As Is is co-produced by The Glines, an institution devoted to fostering gay work in all the arts, best known for having produced the Tony-winning Torch Song Trilogy. When The Glines was founded in 1976 there was some problem agreeing on a name. “We wanted something that was not politically oriented, not male or female oriented,” explains John Glines. “Nine years ago playwrights and actors didn’t use their own names—a gay play meant something pornographic. I thought by using my own name it would be a forerunner—it would force others to do the same.”
Since the beginning of the year Glines finds he has read three or four scripts a week on AIDS themes. He is also aware of such plays being done in other cities, one called Warren, written from the point of view of a woman friend of an AIDS victim, having been done in Atlanta and about to be produced in Hawaii. In San Francisco there is a revue currently playing called The AIDS Show.
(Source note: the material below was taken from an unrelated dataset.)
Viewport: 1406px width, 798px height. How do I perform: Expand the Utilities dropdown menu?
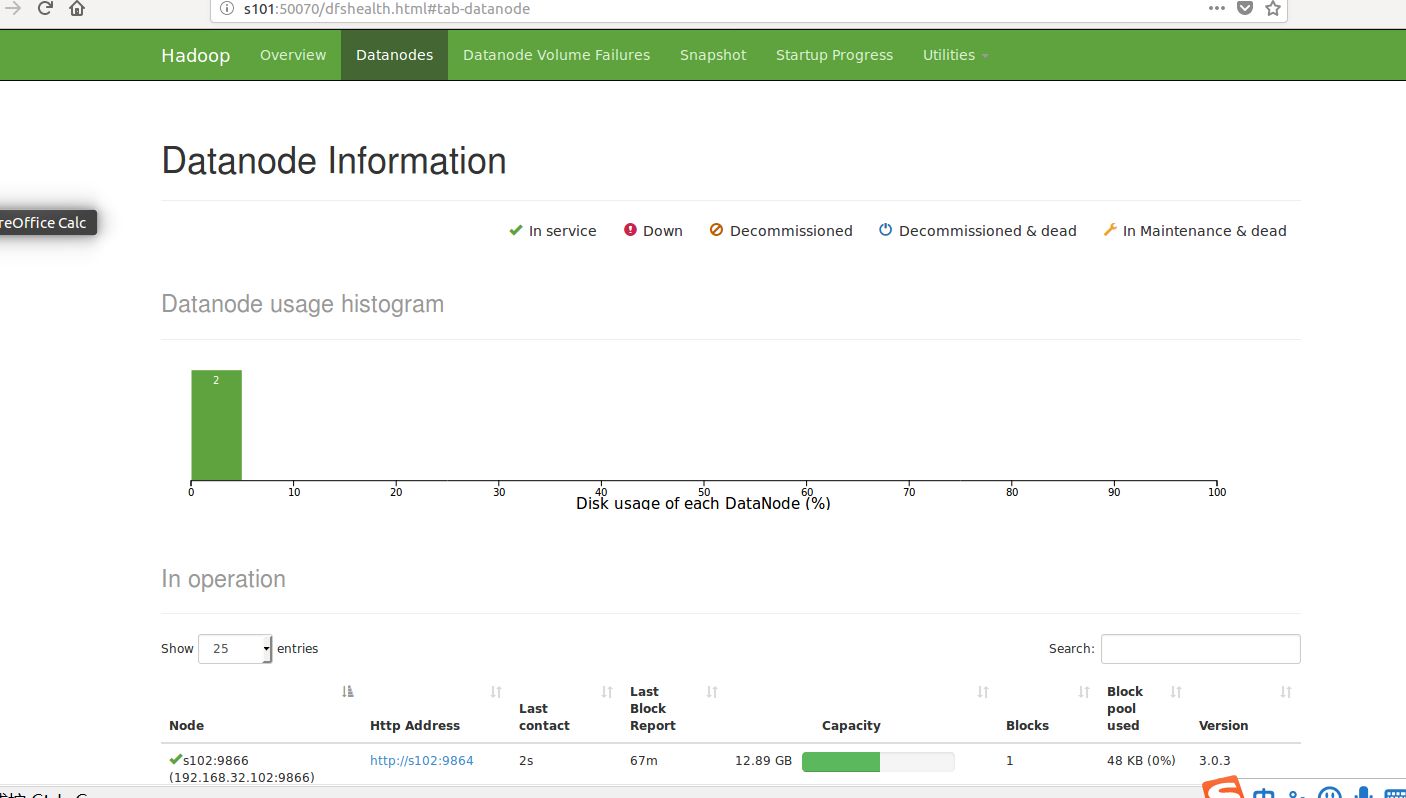click(955, 55)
When he read The Normal Heart, Joseph Papp, the artistic director of the Shakespeare Festival, was also reading Tracers, a play about Vietnam which received critical acclaim when Papp produced it in December 1984. “This play, too, is about men at war,” Papp told Kramer.
Nothing could have pleased Kramer more. The Normal Heart grows out of Kramer’s own battles with the gay community over the posture they should present on the AIDS epidemic. Kramer was one of the six founders of the Gay Men’s Health Crisis. The organization was established in 1981 after AIDS was officially declared an epidemic. For two years GMHC tried to arrange a meeting with Mayor Ed Koch, whose response to the crisis, Kramer feels, has been cavalier. Koch, he points out, has allocated $40,000 in city funds to the AIDS problem. By contrast, San Francisco mayor Diane Feinstein has allocated millions of dollars.
Kramer, who wrote the screenplay for Ken Russell’s 1970 adaptation of D.H. Lawrence’s Women in Love and who wrote a controversial novel about the gay community, Faggots, which Random House published in 1978, feels the play reflects his concern that “as a community we are totally, 100 percent disorganized.
“Gays have not demanded that Koch be answerable to them. The Health Department hasn’t even put out pamphlets listing the symptoms. And so the epidemic gets worse. Even within the gay community there’s no organization, no leader prepared to say, ‘OK, guys, cool it.’ This is an illness that flies in the face of the principal tenet of the community—promiscuity. And there’s no one with any authority to say this is not a civil rights issue. It’s a contagion.”
When, in 1983, a meeting was finally arranged between GMHC and Mayor Koch, Kramer was informed—by a letter similar to the one Brooks’s character reads to Davis—that his presence was no longer desired by the GMHC leadership.
At the rehearsal, Brooks, a quiet spoken actor with a diffidence a playwright likes to see, feels obliged to talk to Kramer after the scene. “Larry, I’ll just say this. Every time I read that letter it jolts me—it’s so vivid, so intense. It hurts my feelings to read it.”
“In actuality the letter was circulated in the community before I saw it,” Kramer tells him.
It is after Brooks reads him the letter that Davis, who has shed the lithe, catlike manner he developed for the film Midnight Express for a defensive posture and a neurotic, nasal voice not unlike Kramer’s, has to say to him, “I love you.”
Brooks tells the director Michael Lindsay-Hogg and Kramer, “That’s one thing that doesn’t work for me, especially after that long pause—do you think it could be misconstrued that he means it sexually?”
Davis grins and asserts, “That’s the way I meant it.”
Everyone agrees that his is a valid reading. But Kramer is concerned that it might limit the play’s impact. “The word AIDS is not mentioned in the play once - I wanted to make it universal.”
After a pause he suggests another line for Davis or at least another way to interpret the original line: “You were my family, and I loved you.”